Impacting some 1400 white-collar workers across both regions, the departments targeted by the decision taken in Detroit include corporate communications, government affairs, human resources, finance, marketing, purchasing and sales.

The cuts will not impact employees involved in product development – including the 1750 engineers, designers and other professionals at the Victorian-based Ford Asia-Pacific Product Development Centre (APPDC) – nor will they hit staff working in IT, global data and analytics, manufacturing or Ford Credit.

That leaves about 300 staff members at Ford Australia who are impacted.

GoAuto understands that voluntary redundancy packages will be issued next month, with the company aiming to have the process completed by September.

“Some skills teams in Australia will be affected, however product development – APPDC – is already improving total operating efficiencies in other ways and is excluded,” Mr Gunsberg said.

“We are still working through what this means for the broader team in Australia and will share more details when available.” The APPDC has actually been on a recruitment drive this year, hiring around 250 new employees after receiving a 50 per cent increase in vehicle development expenditure in Australia – to $450 million – as Ford uses the Victorian facilities to help develop a host of new-generation vehicles, including the next Ranger utility that will be sold in both North America and China, along with the related Everest and Bronco SUVs.

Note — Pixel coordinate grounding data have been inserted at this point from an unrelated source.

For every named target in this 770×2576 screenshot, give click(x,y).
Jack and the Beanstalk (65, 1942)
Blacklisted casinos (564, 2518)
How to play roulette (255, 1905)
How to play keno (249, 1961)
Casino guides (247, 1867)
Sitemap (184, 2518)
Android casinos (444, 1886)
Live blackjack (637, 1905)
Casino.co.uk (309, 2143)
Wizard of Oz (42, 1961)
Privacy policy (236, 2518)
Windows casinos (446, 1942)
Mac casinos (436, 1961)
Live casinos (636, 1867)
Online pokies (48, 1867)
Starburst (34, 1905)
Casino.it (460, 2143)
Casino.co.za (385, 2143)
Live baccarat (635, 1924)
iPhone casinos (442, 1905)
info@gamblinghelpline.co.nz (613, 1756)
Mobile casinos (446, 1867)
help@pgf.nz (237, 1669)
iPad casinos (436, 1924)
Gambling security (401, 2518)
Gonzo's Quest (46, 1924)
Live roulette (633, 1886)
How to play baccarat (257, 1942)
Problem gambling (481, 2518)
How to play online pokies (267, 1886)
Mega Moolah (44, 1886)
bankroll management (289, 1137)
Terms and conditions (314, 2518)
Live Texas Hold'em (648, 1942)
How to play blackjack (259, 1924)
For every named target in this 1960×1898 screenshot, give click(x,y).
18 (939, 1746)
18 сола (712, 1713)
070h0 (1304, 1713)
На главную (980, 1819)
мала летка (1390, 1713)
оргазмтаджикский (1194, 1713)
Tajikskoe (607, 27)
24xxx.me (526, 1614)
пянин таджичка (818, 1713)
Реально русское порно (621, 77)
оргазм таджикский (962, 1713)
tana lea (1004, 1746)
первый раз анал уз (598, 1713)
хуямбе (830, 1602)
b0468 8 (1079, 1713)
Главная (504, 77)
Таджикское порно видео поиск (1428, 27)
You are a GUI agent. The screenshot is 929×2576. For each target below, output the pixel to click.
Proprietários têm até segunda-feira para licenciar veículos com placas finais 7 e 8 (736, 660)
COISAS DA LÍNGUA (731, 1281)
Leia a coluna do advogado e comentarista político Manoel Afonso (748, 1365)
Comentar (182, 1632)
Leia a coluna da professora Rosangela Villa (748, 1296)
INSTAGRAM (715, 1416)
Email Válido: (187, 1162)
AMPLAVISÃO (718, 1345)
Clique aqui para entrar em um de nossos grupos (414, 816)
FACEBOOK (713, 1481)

However, at Ford Motor Company headquarters in Dearborn, chief executive Mark Fields is faced with slowing sales in the Blue Oval’s home market and cost pressures coming on various fronts, such as the need to maintain or increase production and staffing at its American factories at the behest of US president Donald Trump, and the heavy investment being pumped into new technology including vehicle automation.

In a statement, Ford said: “We remain focused on the three strategic priorities that will create value and drive profitable growth, which include fortifying the profit pillars in our core business, transforming traditionally underperforming areas of our core business and investing aggressively, but prudently, in emerging opportunities.

“Reducing costs and becoming as lean and efficient as possible also remain part of that work, including plans to reduce 10 per cent of our salaried costs and personnel levels in North America and Asia-Pacific this year, using voluntary packages.” Overseas reports indicate that two-thirds of the redundancy offers will be made in North America as the company targets its own backyard and Asia-Pacific because other major regions such as Europe and South America have already suffered white-collar cutbacks.

Workers in the Middle East and Africa region are also not impacted.

There will be some 9600 offers made in the US, where the total salaried workforce is around 30,000. Elsewhere, 1000 offers will be made in the relevant departments in Mexico, 600 in Canada and 4140 in Asia-Pacific.

About 600 Ford Australia manufacturing employees received redundancy packages last October when the company closed its vehicle production operations, while a further 80 are also preparing to leave after staying on to help the company complete its transition to a full-line vehicle importer.